Thursday, March 7, 2013

Day 4: into the lowlands

After a pleasant couple of days in the central part of the country we crested over the mountains and dropped onto the Caribbean slope.  We found out what the mountains were blocking.  First clouds, then mist, then a torrential downpour (as we descended a wide but unlined "highway" with 18 wheelers frequently passing in the middle lane around blind curves in either direction) washed us out from a mid-elevation stop at Braullio Carillo Nat'l Park.  We arrived in the lowlands with a little spare time.  Not surprisingly Steven knew how to fill it.

Toucans and Passerini's Tanager stated appearing along the roadsides.

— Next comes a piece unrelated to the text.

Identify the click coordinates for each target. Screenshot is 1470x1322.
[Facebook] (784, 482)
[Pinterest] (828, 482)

Mike spotted a Bare-throated Tiger-heron foraging along the grassy shoulder.  We actually turned around for it (though did end up seeing another a few days later).
With the extra time in the evening we drove onto a side road where Steven knew that Great Green Macaws sometimes appeared before going to roost.  We quickly saw Red-lored Parrots, Olive-throated Parakeets, and a Bat Falcon as mist turned to light rain.  The macaw then started calling.  I had hoped we might get to see one (it and quetzal were the two I most wanted to see of the birds I thought we had a chance at) and we drove a little further to get closer to the tree.
Sure enough, there was a distant Great Green Macaw, the first (and only) wild Macaw I've ever seen feeding in some kind of nut tree.  After a couple tries it pulled a nut off and, holding it with its foot, manipulated it with its bill to work the husk off.  For some reason when he flew I only fired a couple bursts instead of just holding down the shutter in full auto so I've got a gap in the montage below.
Apparently these birds are dependent on big isolated mature trees in the middle of open areas for nesting and foraging.  A conservation project is in place that actually buys the individual trees they use (for up to a couple thousand a pop) so the birds don't lose the trees they most depend on.  Per Steven their numbers right now are at least stabilized.

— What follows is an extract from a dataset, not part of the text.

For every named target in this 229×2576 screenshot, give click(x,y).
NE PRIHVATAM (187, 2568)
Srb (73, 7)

An Olive-crowned Yellowthroat popped up from the hedgerow we stood in front of watching the macaw.

Dusk came quickly, dropping the heat (though humidity remained at least 95%), I don't know when I've been more thankful for air conditioning on this trip than in the lowland motel.  The humidity was good for amphibians though.  Mike and Mindy located a Red-eyed Leaf Frog (if I have the name right), one of the charismatic jungle dwellers we've all seen pics of.  Mike was nice enough to take me back to it.